- Data extract:
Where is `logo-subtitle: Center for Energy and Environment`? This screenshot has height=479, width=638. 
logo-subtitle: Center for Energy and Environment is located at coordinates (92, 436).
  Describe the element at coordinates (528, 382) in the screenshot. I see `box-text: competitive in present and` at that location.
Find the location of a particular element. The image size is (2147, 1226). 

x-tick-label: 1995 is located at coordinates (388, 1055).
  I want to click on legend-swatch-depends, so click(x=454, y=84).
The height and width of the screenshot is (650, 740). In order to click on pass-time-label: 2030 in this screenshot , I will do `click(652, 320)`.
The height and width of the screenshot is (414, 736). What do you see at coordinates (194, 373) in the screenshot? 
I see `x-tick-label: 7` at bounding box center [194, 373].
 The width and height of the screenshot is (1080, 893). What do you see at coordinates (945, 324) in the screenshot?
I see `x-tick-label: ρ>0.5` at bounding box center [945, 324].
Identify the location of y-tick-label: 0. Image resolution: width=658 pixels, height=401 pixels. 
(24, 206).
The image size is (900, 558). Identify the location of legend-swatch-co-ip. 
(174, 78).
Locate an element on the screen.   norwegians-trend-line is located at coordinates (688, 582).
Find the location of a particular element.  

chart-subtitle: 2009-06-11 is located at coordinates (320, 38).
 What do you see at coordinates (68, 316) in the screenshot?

- Task to carry out: Extract each line of the listing above that contains the word "element".

- The answer:
  Describe the element at coordinates (528, 382) in the screenshot. I see `box-text: competitive in present and` at that location.
Find the location of a particular element. The image size is (2147, 1226). 
Locate an element on the screen.   norwegians-trend-line is located at coordinates (688, 582).
Find the location of a particular element.  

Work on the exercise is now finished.